Using the National Cancer Database, we identified patients who underwent nephroureterectomy for localized upper tract urothelial carcinoma between 2010 and 2013. Demographic and clinicopathologic characteristics were compared among the three operative approaches. Multivariate regression analyses were used to determine the impact of approach on performance of lymphadenectomy (LND), positive surgical margins (PSM), and overall survival (OS).
In total, there were 9401 cases identified for analysis, including 3199 ONU (34%), 2098 RNU (22%), and 4104 LNU (44%). From 2010 to 2013, utilization of RNU increased from 14% to 30%. On multivariate analysis, LND was more likely in RNU (odds ratio [OR] 1.52; p < 0.01) and less likely in LNU (OR 0.77; p < 0.01) compared with ONU. RNU was associated with decreased PSM compared with ONU (OR = 0.73; p = 0.04). After adjusting for other factors, OS was not significantly associated with surgical approach.
RNU utilization doubled over the study period. While RNU was associated with greater likelihood of LND performance as well as lower PSM rates when compared with ONU and LNU, surgical approach did not independently affect OS.
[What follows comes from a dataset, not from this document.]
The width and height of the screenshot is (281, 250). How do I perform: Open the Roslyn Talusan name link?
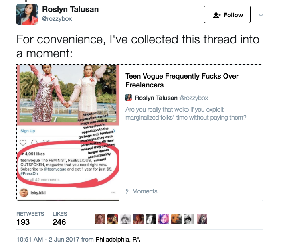[70, 9]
利用基于人群的数据比较开放性、机器人辅助和腹腔镜肾输尿管切除术(ONU、RNU、LNU)的手术结果和生存率。
使用国家癌症数据库,我们确定了2010年至2013年间因局限性上尿路尿路上皮癌接受肾输尿管切除术的患者。比较了三种手术方式的人口统计学和临床病理特征。采用多因素回归分析确定手术方式对淋巴结清扫术(LND)、手术切缘阳性(PSM)和总生存率(OS)的影响。
总共确定了9401例病例进行分析,包括3199例ONU(34%)、2098例RNU(22%)和4104例LNU(44%)。从2010年到2013年,RNU的使用率从14%增加到30%。多因素分析显示,与ONU相比,RNU进行LND的可能性更大(比值比[OR]1.52;p<0.01),而LNU进行LND的可能性更小(OR 0.77;p<0.01)。与ONU相比,RNU与PSM降低相关(OR=0.73;p=0.04)。在调整其他因素后,OS与手术方式无显著相关性。
在研究期间,RNU的使用率翻了一番。与ONU和LNU相比,RNU进行LND的可能性更大,PSM率更低,但手术方式并未独立影响OS。